> INFORMATION
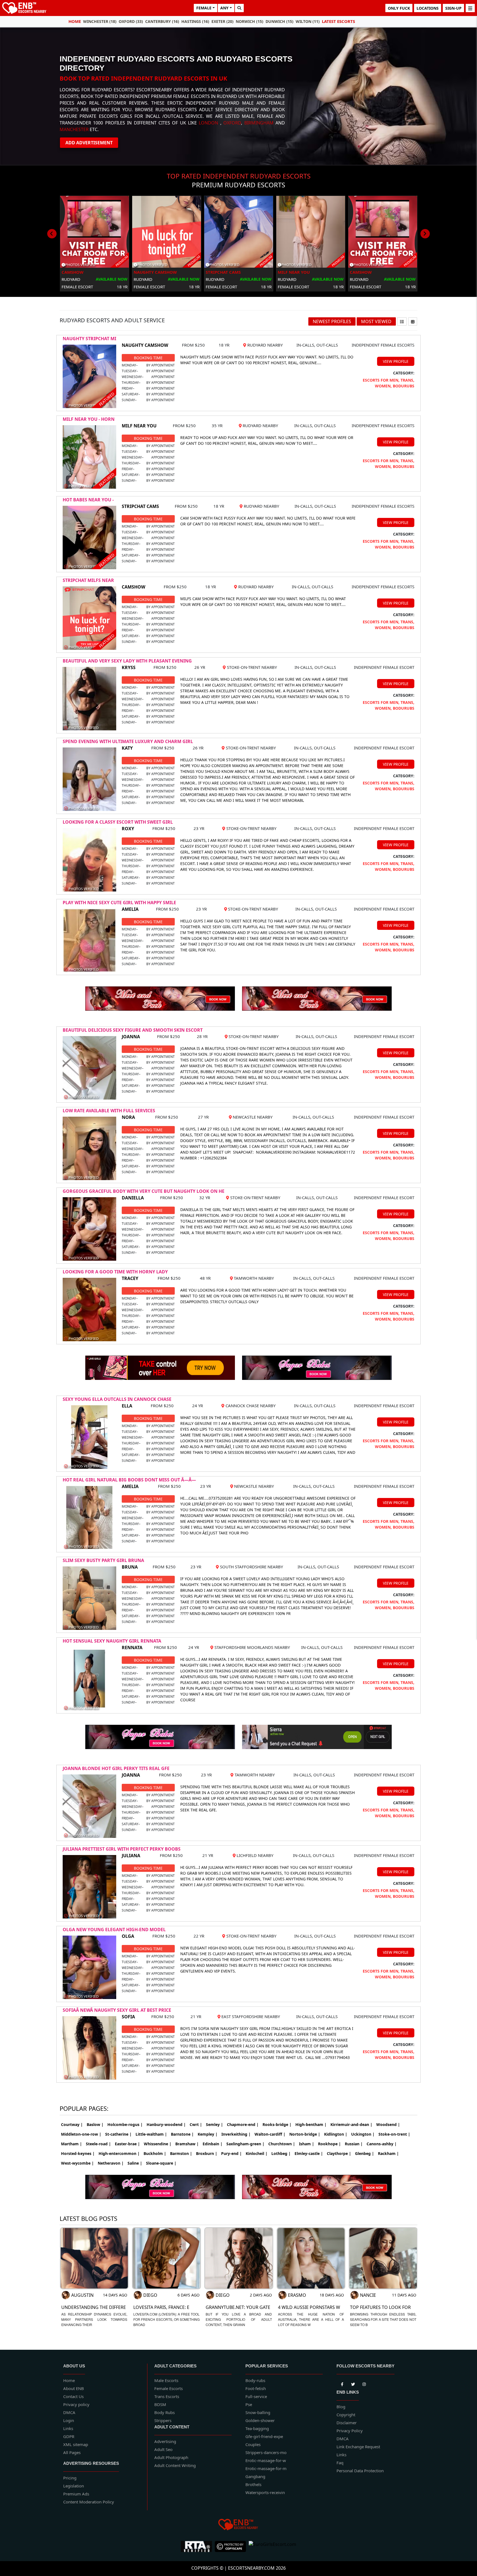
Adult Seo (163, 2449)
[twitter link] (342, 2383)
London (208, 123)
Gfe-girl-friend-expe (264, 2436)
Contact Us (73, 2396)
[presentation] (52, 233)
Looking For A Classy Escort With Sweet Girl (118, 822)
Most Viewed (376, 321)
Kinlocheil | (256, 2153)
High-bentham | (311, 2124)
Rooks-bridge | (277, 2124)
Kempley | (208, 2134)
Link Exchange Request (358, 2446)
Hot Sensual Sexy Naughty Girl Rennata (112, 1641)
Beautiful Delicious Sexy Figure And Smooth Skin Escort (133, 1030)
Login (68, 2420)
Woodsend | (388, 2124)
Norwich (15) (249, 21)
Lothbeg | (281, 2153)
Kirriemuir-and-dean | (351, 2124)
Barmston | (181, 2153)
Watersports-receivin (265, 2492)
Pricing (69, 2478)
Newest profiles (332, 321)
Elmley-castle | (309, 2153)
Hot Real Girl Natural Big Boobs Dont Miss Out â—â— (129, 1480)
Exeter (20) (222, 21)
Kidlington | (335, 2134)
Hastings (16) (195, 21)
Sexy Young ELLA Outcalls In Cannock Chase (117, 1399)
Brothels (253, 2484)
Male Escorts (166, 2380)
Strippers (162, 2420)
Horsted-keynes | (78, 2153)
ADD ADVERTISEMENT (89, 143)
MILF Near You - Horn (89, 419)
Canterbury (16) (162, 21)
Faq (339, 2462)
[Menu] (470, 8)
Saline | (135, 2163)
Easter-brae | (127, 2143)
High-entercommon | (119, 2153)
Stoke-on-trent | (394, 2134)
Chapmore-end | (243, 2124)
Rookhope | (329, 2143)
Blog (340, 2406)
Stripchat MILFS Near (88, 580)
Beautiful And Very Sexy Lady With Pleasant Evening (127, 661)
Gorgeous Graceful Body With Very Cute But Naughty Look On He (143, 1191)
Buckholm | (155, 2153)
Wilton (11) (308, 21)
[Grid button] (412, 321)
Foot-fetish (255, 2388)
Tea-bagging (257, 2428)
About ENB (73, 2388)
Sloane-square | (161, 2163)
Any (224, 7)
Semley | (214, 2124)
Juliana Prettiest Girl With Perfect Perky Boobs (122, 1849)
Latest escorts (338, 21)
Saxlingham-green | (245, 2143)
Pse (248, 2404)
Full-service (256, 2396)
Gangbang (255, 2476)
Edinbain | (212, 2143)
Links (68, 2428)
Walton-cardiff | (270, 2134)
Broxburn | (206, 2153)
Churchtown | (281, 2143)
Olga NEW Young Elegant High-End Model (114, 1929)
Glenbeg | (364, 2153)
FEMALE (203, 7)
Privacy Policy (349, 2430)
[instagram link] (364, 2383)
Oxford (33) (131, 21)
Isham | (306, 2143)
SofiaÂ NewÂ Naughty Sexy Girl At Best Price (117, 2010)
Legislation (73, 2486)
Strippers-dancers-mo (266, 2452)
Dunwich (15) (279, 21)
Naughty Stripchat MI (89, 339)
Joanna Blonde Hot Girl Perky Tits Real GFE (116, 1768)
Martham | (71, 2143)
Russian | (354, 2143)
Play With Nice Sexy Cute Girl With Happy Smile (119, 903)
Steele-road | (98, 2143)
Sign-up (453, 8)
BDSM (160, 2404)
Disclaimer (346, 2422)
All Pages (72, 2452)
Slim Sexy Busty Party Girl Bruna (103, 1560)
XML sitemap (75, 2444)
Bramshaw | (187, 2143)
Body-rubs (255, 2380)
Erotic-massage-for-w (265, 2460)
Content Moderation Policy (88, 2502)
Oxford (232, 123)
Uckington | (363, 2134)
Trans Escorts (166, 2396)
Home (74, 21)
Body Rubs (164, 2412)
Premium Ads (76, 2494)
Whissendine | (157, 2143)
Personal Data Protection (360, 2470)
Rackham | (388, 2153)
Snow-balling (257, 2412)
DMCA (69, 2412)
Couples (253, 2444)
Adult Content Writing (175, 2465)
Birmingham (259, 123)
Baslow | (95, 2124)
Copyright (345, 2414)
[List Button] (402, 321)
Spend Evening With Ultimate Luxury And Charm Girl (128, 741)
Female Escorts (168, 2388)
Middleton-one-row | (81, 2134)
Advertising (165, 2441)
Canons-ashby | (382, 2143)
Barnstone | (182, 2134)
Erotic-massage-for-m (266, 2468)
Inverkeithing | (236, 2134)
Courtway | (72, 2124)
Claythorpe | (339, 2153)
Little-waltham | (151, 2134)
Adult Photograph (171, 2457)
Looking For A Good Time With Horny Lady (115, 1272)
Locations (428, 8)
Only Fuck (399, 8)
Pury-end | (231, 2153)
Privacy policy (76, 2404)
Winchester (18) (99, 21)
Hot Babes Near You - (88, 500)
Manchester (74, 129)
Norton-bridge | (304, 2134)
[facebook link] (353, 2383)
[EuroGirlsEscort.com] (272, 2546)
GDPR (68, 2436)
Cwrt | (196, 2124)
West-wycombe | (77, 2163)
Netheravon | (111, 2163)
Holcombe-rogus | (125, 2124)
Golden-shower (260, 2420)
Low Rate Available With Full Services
...
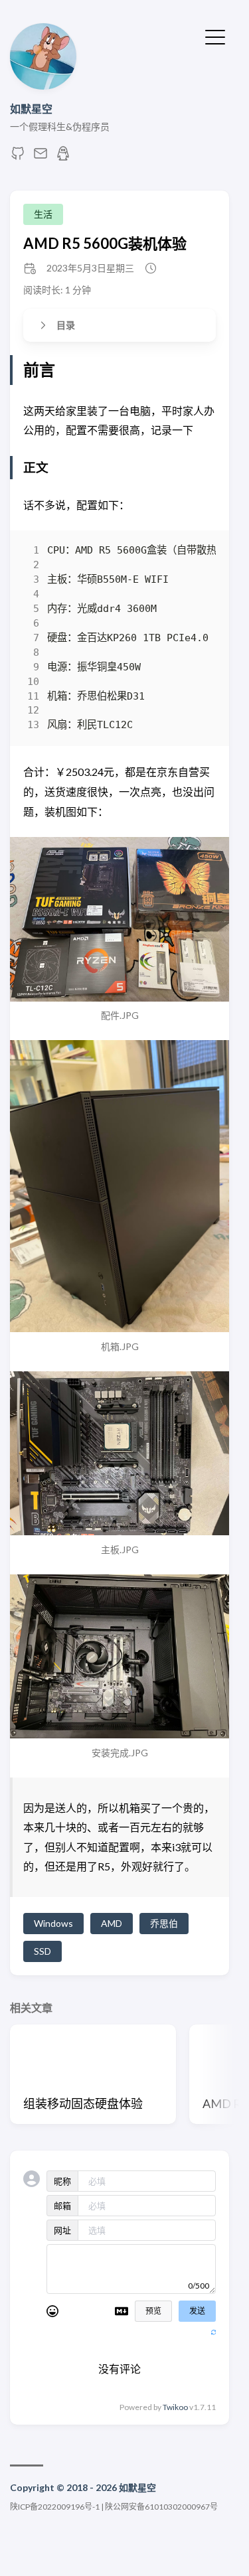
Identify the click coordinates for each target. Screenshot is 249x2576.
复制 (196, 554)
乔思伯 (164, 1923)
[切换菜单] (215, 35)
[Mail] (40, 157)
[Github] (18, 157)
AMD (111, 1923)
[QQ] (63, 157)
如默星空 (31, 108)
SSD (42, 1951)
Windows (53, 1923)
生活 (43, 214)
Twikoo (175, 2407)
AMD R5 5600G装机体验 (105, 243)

> PROBLEM DETAILS
Using the listing, filter for "Young" and return the matching lines.

> COMPLETED EXERCISE
Sexy Young ELLA Outcalls In Cannock Chase (117, 1399)
Olga NEW Young Elegant High-End Model (114, 1929)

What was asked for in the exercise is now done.